[Collected data]
------------------------------------------------

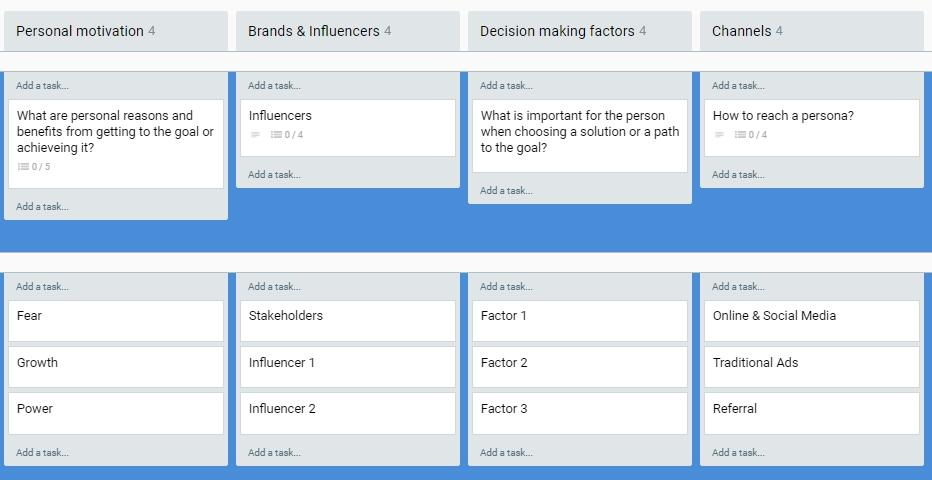Screen dimensions: 932x480
Task: Open the Factor 1 task card
Action: [x=580, y=321]
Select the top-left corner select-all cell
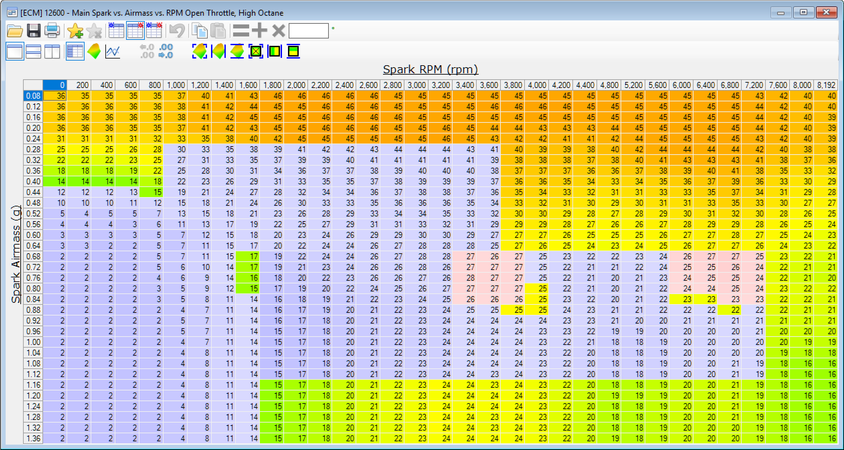This screenshot has height=450, width=844. click(33, 85)
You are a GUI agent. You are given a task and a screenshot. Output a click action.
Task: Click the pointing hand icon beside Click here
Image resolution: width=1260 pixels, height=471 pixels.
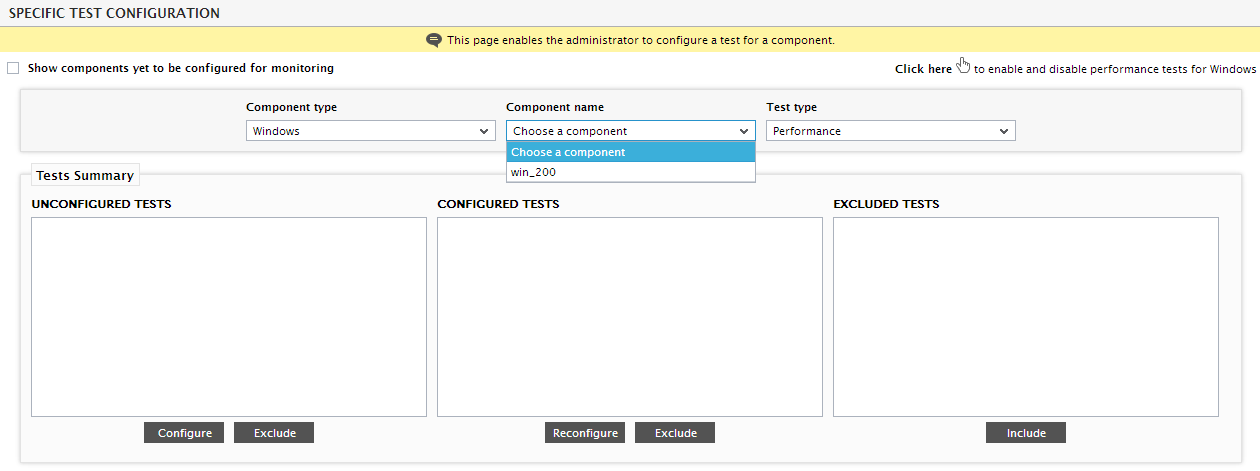click(964, 66)

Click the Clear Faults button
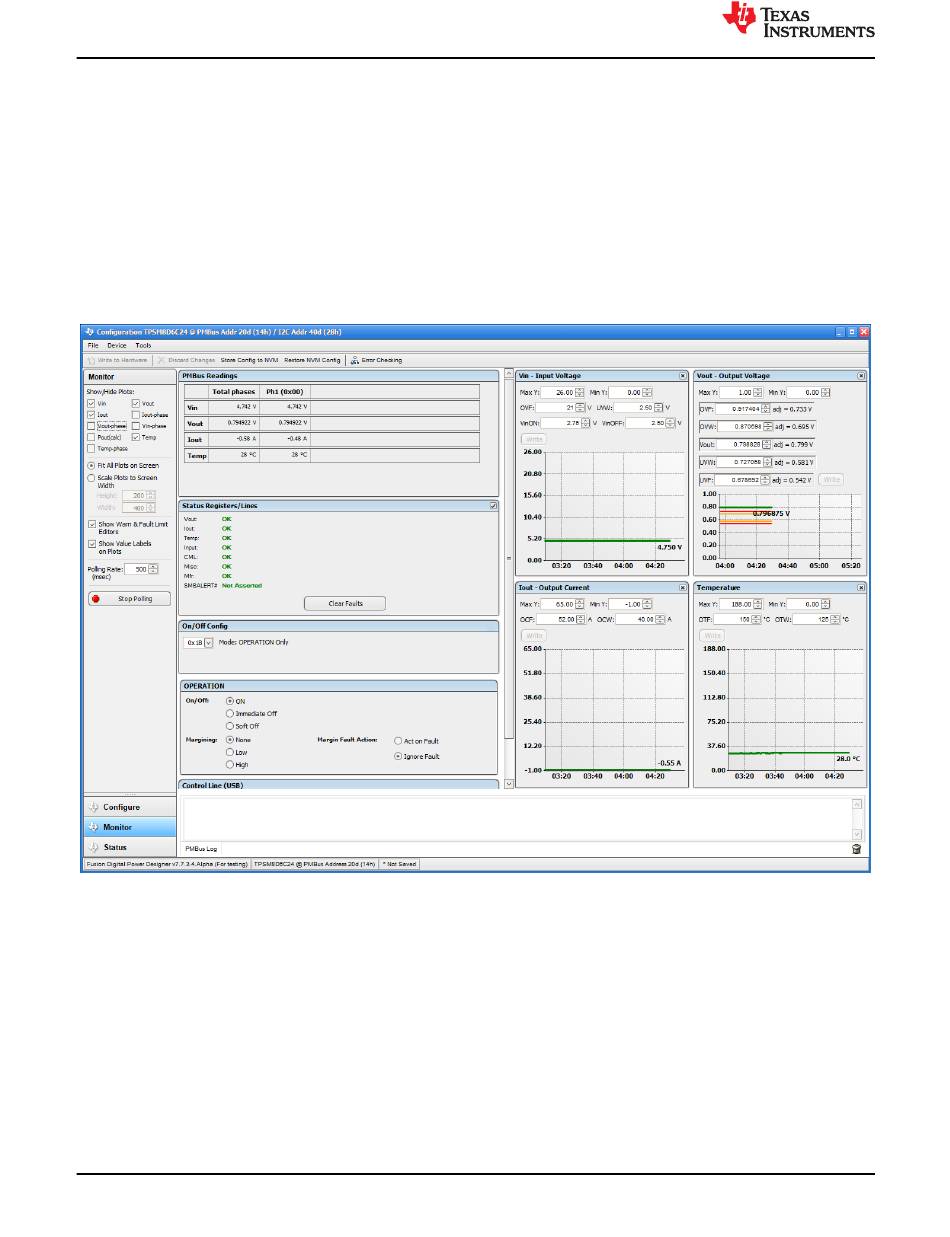click(x=344, y=604)
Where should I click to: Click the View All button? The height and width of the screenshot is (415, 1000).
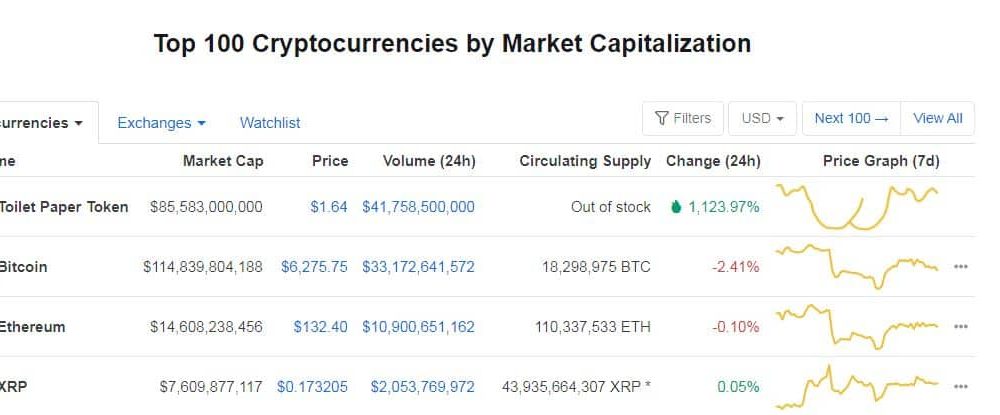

------------------------------------------------

DIRECTIONS: Please set down, exactly and with nothing added, the lines from the line with "Click the Clear Faults button" to the end of the entries above, omitting pictures.

SOLUTION FOR THIS PROBLEM:
Click the Clear Faults button
click(x=344, y=604)
Where should I click to: Click the View All button? The height and width of the screenshot is (415, 1000).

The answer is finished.